My other big regret is spending five years deeply involved in a church community. That was another mistake that my family kept warning me about, but I didn’t listen. I thought I was doing the right thing. The most significant benefit is that I learned what kind of life I do not want, and it enabled me to shed this repressive religious identity I’ve held onto. 

All I can come up with is that this time period in my life was to teach me great lessons that I need for the future. Stop settling, stop choosing the short stick, and don’t apologize for wanting more. I shudder at the thought of what type of life  I was willing to settle for due to hyperspiritualization.  After leaving all that behind, sometimes it feels like I came out of a fever dream. It is time to let it go, which makes James Clear’s question of the week all the more relevant.

If I want to feel that I have enough right now, what do I need to stop doing or let go of?

I need to let go of the fact that I have somehow missed it. Just like with the George Michael show, I have not missed my future. I haven’t missed it. It is there waiting for me, but I need to get out of the wrong line and course-correct.

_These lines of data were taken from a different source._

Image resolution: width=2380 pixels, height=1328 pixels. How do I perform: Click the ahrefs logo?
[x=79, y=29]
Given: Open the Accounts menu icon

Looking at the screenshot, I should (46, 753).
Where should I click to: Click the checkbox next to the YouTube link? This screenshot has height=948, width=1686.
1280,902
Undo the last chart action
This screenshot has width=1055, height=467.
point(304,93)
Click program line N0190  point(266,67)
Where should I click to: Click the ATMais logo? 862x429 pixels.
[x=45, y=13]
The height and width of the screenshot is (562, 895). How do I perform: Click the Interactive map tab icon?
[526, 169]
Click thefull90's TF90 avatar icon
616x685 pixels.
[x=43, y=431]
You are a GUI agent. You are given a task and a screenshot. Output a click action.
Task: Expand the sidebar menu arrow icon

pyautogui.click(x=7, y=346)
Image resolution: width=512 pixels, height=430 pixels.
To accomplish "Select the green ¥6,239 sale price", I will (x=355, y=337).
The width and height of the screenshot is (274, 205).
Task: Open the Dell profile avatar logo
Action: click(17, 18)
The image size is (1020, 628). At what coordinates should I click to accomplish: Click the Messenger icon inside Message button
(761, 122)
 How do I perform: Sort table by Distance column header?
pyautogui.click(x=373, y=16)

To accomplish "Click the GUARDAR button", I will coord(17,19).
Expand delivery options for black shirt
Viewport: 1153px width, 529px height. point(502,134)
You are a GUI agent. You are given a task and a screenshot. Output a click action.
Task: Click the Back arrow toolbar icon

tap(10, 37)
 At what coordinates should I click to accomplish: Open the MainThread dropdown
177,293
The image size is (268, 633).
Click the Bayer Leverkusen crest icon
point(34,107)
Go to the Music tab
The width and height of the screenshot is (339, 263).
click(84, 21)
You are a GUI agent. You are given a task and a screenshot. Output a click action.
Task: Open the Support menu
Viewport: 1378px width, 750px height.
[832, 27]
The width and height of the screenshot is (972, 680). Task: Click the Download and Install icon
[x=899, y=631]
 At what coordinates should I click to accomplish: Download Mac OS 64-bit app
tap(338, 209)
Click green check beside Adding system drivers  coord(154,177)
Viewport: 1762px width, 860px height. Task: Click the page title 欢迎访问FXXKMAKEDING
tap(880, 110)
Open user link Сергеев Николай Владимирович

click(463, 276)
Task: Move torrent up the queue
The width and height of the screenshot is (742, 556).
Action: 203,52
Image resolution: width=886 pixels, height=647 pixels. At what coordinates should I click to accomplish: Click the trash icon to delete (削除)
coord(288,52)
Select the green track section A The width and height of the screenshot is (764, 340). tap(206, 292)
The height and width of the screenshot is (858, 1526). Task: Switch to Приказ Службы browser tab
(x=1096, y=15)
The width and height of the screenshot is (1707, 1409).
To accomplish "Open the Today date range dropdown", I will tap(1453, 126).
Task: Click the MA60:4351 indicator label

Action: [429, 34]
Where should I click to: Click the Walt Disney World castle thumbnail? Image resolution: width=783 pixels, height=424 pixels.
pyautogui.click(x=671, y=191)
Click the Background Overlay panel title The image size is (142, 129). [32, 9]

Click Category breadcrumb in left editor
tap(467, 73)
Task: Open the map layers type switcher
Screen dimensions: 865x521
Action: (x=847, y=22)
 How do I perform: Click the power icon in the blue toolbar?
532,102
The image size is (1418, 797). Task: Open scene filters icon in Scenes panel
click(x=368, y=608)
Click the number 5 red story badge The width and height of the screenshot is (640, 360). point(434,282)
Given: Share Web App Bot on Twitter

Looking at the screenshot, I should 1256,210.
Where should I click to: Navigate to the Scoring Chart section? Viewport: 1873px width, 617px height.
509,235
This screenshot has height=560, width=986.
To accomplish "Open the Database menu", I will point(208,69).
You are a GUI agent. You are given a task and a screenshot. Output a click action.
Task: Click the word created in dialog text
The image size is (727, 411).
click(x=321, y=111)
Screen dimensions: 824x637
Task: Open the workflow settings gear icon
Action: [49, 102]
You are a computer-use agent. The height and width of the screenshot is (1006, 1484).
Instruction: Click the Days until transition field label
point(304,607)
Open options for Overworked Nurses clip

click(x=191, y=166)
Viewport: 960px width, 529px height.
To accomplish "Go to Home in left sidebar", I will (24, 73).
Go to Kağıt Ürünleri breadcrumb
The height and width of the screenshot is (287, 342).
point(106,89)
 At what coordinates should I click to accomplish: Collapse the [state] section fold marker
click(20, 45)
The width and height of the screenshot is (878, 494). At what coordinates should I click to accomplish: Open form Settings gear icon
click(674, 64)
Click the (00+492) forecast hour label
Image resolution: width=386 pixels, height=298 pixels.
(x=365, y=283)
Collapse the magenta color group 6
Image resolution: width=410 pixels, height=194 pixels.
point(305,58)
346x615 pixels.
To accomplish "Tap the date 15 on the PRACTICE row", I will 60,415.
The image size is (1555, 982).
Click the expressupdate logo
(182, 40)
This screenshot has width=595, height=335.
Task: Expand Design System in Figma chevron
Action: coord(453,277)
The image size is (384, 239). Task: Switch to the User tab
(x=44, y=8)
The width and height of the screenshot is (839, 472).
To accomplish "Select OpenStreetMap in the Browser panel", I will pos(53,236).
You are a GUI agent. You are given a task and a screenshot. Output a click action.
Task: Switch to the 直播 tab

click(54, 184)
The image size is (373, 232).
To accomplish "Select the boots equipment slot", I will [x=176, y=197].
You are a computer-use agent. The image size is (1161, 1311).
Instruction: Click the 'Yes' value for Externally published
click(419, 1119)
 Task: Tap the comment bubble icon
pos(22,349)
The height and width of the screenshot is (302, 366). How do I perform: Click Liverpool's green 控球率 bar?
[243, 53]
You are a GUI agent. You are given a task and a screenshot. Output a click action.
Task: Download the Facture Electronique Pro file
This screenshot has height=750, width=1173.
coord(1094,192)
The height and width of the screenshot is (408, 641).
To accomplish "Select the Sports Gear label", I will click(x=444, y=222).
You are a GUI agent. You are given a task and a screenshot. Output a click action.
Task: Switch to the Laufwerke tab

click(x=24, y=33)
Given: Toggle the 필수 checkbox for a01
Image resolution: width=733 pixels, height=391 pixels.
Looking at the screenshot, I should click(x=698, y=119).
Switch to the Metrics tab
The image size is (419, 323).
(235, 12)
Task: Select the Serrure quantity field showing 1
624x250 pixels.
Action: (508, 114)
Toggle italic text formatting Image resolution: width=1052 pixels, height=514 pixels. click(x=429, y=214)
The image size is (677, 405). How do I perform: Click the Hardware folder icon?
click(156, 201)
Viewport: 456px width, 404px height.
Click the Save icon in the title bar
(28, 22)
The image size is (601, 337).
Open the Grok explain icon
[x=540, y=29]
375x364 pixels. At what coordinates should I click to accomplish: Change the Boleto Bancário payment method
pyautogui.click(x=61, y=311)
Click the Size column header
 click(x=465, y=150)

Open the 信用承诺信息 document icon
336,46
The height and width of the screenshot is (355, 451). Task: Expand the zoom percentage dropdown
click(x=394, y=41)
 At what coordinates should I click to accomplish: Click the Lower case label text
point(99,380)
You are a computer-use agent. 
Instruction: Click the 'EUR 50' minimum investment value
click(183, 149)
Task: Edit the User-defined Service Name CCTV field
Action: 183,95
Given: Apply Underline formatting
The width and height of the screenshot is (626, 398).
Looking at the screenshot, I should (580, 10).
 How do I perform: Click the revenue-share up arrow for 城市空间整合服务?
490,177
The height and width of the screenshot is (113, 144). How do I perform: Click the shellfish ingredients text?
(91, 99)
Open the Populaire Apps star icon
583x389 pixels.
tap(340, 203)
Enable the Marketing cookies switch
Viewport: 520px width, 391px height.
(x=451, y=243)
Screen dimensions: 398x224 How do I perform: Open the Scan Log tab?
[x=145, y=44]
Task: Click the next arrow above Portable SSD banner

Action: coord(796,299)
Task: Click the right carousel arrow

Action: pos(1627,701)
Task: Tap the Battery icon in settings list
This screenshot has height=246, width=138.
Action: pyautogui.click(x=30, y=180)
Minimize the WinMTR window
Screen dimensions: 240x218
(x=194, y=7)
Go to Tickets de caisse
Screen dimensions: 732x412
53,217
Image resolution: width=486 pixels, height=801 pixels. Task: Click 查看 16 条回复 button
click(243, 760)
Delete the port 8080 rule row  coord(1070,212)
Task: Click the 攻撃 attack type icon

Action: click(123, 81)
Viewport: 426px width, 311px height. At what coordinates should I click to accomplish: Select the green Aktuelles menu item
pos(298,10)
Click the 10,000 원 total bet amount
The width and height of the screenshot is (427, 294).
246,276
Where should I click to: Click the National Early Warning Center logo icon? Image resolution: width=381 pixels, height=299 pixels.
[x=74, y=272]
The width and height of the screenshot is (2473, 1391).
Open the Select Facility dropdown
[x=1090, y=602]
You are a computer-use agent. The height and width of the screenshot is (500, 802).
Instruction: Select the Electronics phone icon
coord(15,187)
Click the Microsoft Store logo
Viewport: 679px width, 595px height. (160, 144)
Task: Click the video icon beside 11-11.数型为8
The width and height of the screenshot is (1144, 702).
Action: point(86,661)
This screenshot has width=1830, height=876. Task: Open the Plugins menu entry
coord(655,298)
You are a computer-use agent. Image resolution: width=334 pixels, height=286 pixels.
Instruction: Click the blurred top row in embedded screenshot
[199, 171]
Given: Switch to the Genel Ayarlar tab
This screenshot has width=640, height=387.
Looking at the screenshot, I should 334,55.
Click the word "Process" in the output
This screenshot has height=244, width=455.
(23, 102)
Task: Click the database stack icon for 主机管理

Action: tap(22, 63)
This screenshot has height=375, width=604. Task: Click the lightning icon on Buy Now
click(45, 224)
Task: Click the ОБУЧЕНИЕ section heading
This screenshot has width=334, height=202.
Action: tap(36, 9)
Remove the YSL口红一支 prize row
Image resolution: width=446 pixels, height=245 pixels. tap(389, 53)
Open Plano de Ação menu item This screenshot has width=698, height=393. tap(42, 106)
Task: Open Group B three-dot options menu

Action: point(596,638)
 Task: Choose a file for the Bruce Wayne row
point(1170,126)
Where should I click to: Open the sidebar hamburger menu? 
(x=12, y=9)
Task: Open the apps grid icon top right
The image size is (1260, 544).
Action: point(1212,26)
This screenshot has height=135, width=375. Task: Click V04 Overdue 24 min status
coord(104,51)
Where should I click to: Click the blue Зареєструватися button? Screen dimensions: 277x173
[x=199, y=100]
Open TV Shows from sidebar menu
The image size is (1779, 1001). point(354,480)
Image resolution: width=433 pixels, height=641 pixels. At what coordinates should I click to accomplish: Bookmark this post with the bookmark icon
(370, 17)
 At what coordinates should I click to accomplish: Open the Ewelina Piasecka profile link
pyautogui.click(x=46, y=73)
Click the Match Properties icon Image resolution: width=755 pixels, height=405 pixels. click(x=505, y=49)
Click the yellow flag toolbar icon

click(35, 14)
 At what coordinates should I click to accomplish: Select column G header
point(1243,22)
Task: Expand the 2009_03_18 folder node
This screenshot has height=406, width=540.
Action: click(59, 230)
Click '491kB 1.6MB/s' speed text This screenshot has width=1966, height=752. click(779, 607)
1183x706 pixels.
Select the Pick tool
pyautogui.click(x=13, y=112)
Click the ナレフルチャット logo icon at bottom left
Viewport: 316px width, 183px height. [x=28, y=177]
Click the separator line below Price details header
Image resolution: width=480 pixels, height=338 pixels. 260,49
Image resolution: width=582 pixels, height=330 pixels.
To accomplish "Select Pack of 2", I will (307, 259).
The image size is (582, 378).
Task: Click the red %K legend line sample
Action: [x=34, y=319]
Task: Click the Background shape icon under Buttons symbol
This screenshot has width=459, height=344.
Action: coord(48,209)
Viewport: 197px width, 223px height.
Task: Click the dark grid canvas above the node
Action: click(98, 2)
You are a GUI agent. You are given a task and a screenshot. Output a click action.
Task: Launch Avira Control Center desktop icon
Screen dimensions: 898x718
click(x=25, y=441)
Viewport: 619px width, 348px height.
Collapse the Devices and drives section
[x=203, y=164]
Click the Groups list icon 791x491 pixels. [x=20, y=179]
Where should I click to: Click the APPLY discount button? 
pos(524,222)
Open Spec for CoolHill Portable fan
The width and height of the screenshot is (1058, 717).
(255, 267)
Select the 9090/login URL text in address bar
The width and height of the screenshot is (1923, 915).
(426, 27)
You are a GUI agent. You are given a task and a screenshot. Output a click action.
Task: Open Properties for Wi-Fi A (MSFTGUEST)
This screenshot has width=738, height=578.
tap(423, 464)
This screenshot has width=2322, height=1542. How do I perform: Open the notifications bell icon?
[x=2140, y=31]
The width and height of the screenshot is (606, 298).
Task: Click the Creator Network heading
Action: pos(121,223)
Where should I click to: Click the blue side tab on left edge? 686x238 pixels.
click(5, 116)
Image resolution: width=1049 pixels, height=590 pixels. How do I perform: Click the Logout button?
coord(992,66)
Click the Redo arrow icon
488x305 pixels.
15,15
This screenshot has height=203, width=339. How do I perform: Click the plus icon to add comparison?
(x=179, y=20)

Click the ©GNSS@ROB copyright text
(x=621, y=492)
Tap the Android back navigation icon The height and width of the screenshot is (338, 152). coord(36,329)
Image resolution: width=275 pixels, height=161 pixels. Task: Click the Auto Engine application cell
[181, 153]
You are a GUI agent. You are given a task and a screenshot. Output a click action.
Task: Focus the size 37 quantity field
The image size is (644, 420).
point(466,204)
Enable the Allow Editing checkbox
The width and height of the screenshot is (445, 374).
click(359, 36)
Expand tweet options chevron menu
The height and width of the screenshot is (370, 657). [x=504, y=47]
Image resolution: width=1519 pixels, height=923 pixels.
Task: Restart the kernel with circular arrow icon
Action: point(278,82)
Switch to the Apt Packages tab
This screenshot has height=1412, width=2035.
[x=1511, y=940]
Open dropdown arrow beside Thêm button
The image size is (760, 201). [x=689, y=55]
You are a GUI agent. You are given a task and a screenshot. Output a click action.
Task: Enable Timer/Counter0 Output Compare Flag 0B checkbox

I really do not want to train anymore. I don’t even tell people that training is what I do because it is embarrassing. I am so sorry I wasted so much time on this when I could have been doing something that provided financial stability and a better quality of life. Yes, I chose the short stick, but I don’t have to keep picking it.

I need to let go of the idea that I missed it, so I can move forward and not be stuck in this life.

I do not.

GET OUT OF LINE AND GO TO THE RIGHT SHOW.

THE SHOW WILL START RIGHT ON TIME.

 Week 4 Level Up challenge

I actually forgot Friday’s weigh-in. I think I am enjoying the process over the results.  I know results are coming because I can see them somewhat, but I am more excited about the habits I am forming, such as waking up at 4:45 to work out four mornings a week, with at least one day at the gym.  I am also pleased to be loading weight back on the bar again. I am pulling 95lbs on the Hex Bar for working sets, and I have a goal to get back up to 135 again. I am even toying with the idea of getting back on the squat rack again, especially during the holiday time.

I did something really stupid. I have a mild form of Crohn’s disease, and I have been feeling pretty good. I ran out of medicine about five months ago, and so I stopped taking them. Last week, things started going downhill again, and I hurried up and ordered more medication.  I started taking my medicine, and I am feeling better. DUH!